You will need to use a combination of:

  • System: module load r/<version>

  • R: .libPaths()

  • R: install.packages()

  • Conda: conda list/conda env export/conda env create

To record and track how your environment is made up.

Be aware that updating a package might update all it’s dependencies.

The order you install packages might also make a difference.

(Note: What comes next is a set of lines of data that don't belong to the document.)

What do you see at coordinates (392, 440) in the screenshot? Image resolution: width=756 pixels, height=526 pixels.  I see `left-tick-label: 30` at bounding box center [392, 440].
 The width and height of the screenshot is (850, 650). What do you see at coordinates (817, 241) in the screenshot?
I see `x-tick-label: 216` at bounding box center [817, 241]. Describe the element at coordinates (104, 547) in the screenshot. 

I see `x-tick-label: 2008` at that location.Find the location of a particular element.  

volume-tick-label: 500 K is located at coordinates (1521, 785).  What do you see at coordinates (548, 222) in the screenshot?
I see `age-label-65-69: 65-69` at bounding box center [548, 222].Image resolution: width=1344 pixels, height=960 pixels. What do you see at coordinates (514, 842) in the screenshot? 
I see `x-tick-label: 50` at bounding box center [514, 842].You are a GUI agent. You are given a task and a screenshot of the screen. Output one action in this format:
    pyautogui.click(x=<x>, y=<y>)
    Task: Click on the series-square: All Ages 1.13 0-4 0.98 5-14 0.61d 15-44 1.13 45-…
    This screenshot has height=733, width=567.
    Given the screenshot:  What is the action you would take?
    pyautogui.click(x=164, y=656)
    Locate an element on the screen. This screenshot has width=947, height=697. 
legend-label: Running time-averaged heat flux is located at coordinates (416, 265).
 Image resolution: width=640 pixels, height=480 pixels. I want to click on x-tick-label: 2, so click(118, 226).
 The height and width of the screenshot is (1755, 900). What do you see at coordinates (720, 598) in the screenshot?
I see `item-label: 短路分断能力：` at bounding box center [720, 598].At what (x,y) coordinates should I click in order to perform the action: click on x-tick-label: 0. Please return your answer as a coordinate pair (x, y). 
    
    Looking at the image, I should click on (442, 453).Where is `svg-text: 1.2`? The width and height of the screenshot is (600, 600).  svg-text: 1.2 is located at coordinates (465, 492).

Install R Packages with a Specific Version

R’s base install.packages() only allows you to install a specific version of a package when you’ve downloaded the source.

The conda install does allow you to define a specific version.

There are a number of R packages to assist you:

  • remotes: R Package Installation from Remote Repositories, Including 'GitHub'

  • versions: Query and Install Specific Versions of Packages on CRAN

  • devtools: Tools to Make Developing R Packages Easier


Suggested Best Practices

  • For specific projects/research focuses, create specific libraries and or conda environments (with everything installed within that conda environment) to localize used packages/versions.

  • Regularly track/update what packages you’re using (install.packages / conda install r-<package-name>) and their versions.

  • Be mindful of dependencies that a package additional installs.

  • Be mindful when prompted whether you want to update dependencies or not.

  • Avoid trying to have a behemoth of a single environment - consider have a number of independent environments/libraries that can be more easily managed and shared along a workflow/pipeline.